June 3, 2019


De Heus launches centre for practical research into pig nutrition


Royal De Heus had opened its centre for practical research into pig nutrition - called De Elsenpas - on May 6, the company recently announced.

Feeding research can begin following the arrival of the first TN 70-SPF breeding sows. The inauguration underlines De Heus' ambitions to take the next step in the continuous development of innovative pig feeds.

Healthy and sustainable pig farming will continue to grow in importance in the future, both nationally and internationally, De Heus said. Rapidly changing and challenging market conditions demand constant innovation - an impetus which motivates De Heus to focus more on feeding healthy pigs in the best possible way, with the least impact on the environment and society. De Heus has used this vision to invest in a centre for practical research into pig nutrition, in line with the latest animal husbandry, animal nutrition and data technology insights.

De Heus' research centre will conduct nutritional research relating to practical issues. New compositions, raw materials, ingredients or current nutritional issues are examined carefully. This allows new insights to be translated into practice quickly, in the form of innovative pig feeds and the dissemination of knowledge within the international pig farming sector.

Furthermore, the research centre will function as a conventional, modern farm with sows, piglets and fatteners. Imitating the real world under controlled conditions is a prerequisite for thorough research. The centre has space for 230 sows with accompanying piglets, breeding sows and 900 fatteners. This setup allows De Heus to carry out unique nutritional research into all animal groups, and across the various animal groups for which long-term effects can also be determined. The pigs are fed individually in feeding stations. This makes it possible to examine several feeds concurrently, De Heus explained.

The research centre also holds SPF status and has strict external and internal biosecurity.

De Heus elaborated that the strength of the new research centre lies in the huge volumes of data that are collected and analysed. Identifying each animal through a chip makes it possible to collect and analyse data at the individual animal level from each step in the pig's lifecycle. The pigsty climate is monitored continuously. The genetic origin, weight progression and growth results of each animal (up to and including the slaughter) are all documented. When combined with feeding, climate and care, all this provides starting points for further analysis and research. This allows the discovery of new connections and insights, accelerating the growth of knowledge without the need for specific research. Additionally, the database offers a range of new possibilities for improving feed, services and advice to pig farmers.

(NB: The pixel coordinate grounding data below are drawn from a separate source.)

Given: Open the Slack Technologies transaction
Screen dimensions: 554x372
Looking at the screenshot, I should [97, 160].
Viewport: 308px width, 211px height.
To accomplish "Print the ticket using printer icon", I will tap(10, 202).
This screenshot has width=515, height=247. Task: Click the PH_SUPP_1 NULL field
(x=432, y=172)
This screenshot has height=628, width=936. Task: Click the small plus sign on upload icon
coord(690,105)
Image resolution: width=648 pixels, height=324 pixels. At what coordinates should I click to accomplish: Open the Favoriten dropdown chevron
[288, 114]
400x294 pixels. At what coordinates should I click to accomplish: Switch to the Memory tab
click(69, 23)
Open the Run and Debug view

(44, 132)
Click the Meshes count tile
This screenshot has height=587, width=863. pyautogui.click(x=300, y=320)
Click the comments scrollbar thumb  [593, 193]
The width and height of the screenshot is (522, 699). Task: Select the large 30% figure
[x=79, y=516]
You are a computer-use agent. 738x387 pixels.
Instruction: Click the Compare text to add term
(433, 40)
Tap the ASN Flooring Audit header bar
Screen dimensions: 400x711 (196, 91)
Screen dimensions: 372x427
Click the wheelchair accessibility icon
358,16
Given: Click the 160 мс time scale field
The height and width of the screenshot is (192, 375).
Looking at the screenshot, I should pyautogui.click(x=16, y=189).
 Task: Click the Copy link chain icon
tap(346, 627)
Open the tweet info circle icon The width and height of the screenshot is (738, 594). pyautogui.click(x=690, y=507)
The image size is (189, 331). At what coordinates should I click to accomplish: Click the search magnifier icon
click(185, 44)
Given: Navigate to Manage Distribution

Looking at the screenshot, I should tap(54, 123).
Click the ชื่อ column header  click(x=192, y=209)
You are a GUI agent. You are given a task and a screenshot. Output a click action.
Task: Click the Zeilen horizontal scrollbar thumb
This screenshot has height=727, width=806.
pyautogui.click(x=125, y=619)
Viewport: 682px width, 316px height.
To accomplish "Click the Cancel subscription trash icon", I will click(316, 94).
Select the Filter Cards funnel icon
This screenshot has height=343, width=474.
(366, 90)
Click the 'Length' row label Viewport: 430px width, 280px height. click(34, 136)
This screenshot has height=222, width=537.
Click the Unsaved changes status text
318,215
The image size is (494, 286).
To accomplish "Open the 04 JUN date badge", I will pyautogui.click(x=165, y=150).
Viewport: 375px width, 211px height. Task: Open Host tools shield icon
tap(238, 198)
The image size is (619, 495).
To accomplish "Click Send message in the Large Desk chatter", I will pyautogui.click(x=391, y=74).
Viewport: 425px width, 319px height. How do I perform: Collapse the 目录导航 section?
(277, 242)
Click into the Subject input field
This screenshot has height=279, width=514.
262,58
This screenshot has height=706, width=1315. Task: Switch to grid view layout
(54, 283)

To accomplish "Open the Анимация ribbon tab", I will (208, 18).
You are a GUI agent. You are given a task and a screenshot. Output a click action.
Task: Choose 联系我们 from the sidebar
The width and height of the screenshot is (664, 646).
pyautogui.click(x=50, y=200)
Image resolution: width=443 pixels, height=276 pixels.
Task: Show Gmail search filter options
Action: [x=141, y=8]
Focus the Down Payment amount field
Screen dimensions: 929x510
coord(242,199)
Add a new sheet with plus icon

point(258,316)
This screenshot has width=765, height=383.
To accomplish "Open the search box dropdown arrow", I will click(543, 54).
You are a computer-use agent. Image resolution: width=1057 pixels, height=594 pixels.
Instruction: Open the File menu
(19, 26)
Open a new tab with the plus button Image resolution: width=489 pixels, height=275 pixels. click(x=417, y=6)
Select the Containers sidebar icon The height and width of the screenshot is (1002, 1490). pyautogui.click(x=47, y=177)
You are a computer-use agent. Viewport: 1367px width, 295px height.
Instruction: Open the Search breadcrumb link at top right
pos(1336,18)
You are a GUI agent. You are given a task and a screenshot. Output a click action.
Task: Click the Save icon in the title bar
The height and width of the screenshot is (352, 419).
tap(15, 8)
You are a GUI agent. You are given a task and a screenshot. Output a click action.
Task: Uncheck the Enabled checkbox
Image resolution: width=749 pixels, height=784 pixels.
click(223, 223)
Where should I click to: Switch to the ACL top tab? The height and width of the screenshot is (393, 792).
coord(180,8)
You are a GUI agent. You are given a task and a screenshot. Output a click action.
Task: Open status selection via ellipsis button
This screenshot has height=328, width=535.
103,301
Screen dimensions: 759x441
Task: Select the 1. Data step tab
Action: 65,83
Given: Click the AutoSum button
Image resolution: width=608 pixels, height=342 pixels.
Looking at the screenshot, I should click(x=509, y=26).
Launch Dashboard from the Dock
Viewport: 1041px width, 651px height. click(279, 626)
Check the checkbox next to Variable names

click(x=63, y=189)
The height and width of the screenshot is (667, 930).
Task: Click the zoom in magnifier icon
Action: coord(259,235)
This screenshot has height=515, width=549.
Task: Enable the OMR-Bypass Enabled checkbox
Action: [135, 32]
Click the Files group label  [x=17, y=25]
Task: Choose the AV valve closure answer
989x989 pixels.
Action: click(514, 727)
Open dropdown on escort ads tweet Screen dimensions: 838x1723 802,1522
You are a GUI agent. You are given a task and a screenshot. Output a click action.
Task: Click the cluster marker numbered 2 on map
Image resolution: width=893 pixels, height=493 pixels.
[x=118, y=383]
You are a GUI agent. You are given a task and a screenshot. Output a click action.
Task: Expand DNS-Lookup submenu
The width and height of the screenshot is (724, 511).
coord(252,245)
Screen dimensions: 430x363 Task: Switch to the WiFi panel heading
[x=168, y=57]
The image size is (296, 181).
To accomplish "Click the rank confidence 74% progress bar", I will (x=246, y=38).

De Elsenpas is De Heus' most modern research centre for pig nutrition. It brings together all the knowledge that De Heus acquires worldwide in cooperation with its pig-farming customers and knowledge institutes.

"The investment in the new research centre matches our strategy perfectly, to combine knowledge and research further and to use it for the development of innovative animal feed products," Martin Rijnen, group director (nutrition) at De Heus, said. "It lets us innovate even more effectively and add more value to the pig chain."

Said Johan Zonderland, De Heus' pigs concept development and research team leader: "I'm pleased that we're using De Elsenpas for research. De Heus' feed innovations contribute to solutions for the challenges faced by pig farming worldwide: an even better use of scarce raw materials, a low-medication pig chain and a better association with society's wishes and the natural environment."